#### [What needs to be done]
Rewrite the items starting at the beginning and ending at the line containing "center [202, 402].", replacing "location" with "position" and keeping everything else the same. Leave the pictures out of your answer.
----------------
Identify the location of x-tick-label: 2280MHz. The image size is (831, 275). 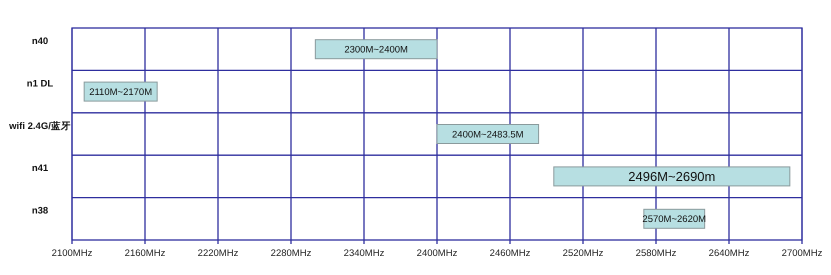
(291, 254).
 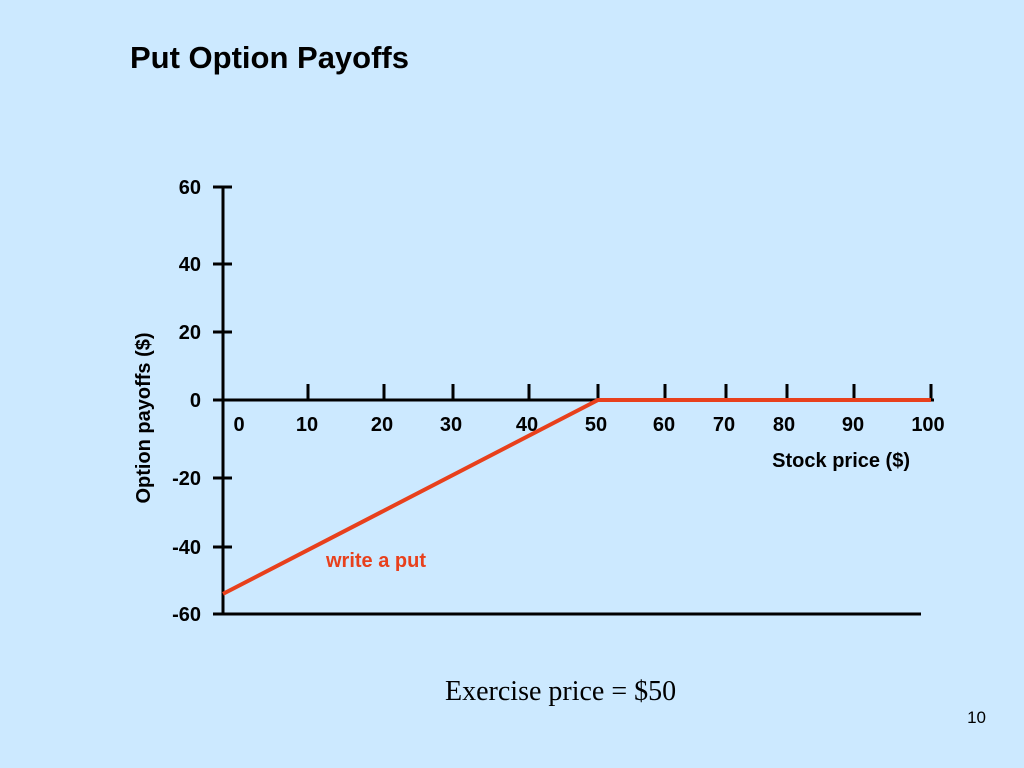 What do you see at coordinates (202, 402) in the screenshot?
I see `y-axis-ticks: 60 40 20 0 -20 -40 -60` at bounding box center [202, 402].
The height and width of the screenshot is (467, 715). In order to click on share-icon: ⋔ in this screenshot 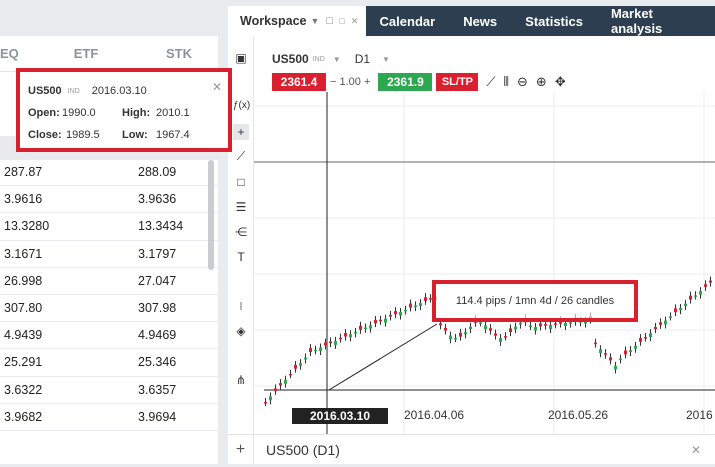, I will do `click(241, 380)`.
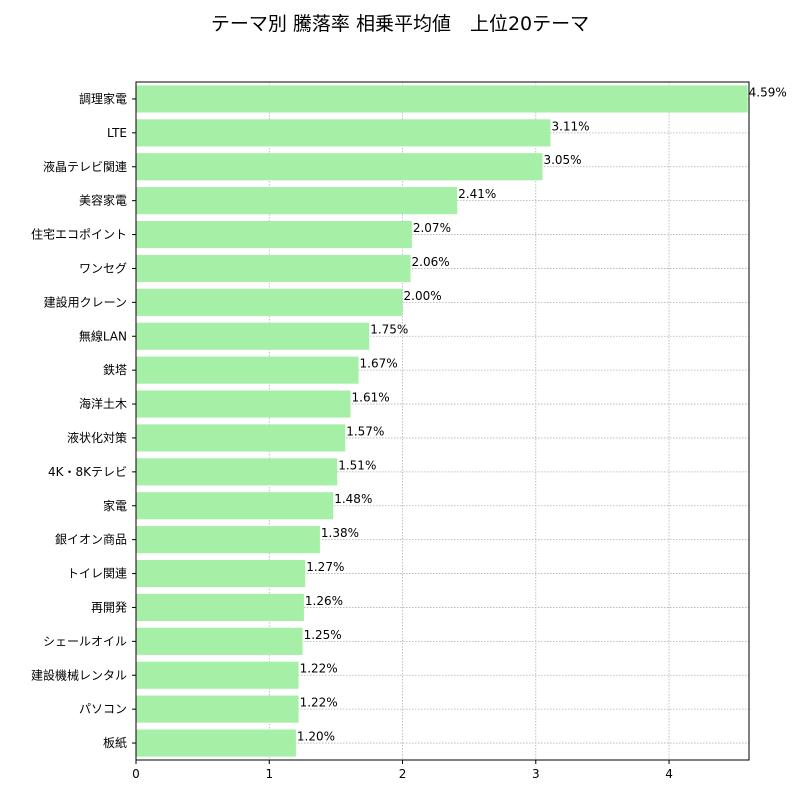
----------------
#### [Written answer]
Identify the position of x-tick-label: 2280MHz. The image size is (831, 275). 
(291, 254).
  What do you see at coordinates (202, 402) in the screenshot?
I see `y-axis-ticks: 60 40 20 0 -20 -40 -60` at bounding box center [202, 402].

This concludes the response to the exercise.